Under section 307(b)(1) of the Clean Air Act, petitions for judicial review of this action must be filed in the United States Court of Appeals for the appropriate circuit by December 5, 2005. Filing a petition for reconsideration by the Administrator of this final rule does not affect the finality of this rule for the purposes of judicial review nor does it extend the time within which a petition for judicial review may be filed, and shall not postpone the effectiveness of such rule or action. This action may not be challenged later in proceedings to enforce its requirements. (See section 307(b)(2).)
Dated: September 19, 2005.
Lawrence E. Starfield,
Acting Regional Administrator, Region 6.
40 CFR part 62 is amended as follows:
PART 62—[AMENDED] Back to Top
1.The authority citation for part 62 continues to read as follows:
Subpart LL—Oklahoma Back to Top
2.Section 62.9100 is amended by adding paragraphs (c)(6) to read as follows:
§ 62.9100 Identification of plan.
* * * * *
(b) * * *
* * * * *
(6) Control of air emissions from existing commercial and industrial solid waste incineration units, submitted by the Oklahoma Department of Environmental Quality on June 29, 2005. (OAC 252:100-17, Part 9).
* * * * *
(c) * * *
* * * * *
(6) Commercial and industrial solid waste incineration units.

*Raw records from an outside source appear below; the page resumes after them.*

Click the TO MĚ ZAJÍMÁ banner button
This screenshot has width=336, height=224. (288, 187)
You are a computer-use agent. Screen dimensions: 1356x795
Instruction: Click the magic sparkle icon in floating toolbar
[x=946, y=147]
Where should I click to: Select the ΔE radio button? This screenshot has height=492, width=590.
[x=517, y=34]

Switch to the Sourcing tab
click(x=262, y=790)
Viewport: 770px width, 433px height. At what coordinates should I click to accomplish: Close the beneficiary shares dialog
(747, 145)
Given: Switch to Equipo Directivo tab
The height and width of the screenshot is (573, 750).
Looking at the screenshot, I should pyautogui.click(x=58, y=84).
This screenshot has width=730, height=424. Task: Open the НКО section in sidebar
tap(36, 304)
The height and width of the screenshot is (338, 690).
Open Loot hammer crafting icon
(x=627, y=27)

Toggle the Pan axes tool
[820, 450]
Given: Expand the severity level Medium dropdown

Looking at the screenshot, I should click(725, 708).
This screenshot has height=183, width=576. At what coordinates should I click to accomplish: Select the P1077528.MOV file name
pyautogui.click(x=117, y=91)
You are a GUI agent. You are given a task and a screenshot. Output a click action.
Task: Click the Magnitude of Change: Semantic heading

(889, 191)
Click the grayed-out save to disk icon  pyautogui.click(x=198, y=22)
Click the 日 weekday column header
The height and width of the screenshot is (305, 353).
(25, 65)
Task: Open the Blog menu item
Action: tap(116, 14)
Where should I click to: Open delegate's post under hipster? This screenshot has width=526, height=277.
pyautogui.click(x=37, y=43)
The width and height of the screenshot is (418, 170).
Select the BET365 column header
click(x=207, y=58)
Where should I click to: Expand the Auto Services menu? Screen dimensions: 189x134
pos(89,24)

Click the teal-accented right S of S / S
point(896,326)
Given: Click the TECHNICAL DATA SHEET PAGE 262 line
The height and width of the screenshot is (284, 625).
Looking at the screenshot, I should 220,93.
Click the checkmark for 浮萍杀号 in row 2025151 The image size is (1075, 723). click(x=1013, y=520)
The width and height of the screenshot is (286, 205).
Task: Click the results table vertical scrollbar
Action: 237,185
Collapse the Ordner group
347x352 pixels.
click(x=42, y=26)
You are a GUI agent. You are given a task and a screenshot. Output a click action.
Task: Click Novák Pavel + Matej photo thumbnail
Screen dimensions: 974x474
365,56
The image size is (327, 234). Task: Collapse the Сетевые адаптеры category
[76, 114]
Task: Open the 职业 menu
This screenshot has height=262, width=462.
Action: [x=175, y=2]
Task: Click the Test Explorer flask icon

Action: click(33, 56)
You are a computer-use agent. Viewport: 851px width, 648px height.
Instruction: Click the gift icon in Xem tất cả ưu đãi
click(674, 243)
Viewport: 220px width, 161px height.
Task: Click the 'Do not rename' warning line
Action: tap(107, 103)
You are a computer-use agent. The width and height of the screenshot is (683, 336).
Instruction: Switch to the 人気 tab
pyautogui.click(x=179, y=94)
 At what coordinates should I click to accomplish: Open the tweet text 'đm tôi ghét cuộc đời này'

3.Subpart LL is amended by adding a new undesignated center heading and new § 62.9190 and new § 62.9191 to read as follows:
Existing Commercial and Industrial Solid Waste Incineration Units Back to Top
§ 62.9190 Identification of sources.
(a) The plan applies to the following existing commercial and industrial solid waste incineration units:
(a) AA Enterprises, Ardmore, Oklahoma.
(b) Henryetta Pallet Company, Henryetta, Oklahoma.
(c) Oklahoma AAA Pallet Co., Inc., Oklahoma City, Oklahoma.
(d) Simer Pallet Recycling, Inc., Chickasha, Oklahoma.
§ 62.9191 Effective date.
The effective date of this portion of the State's plan applicable to existing commercial and industrial solid waste incineration units is December 5, 2005.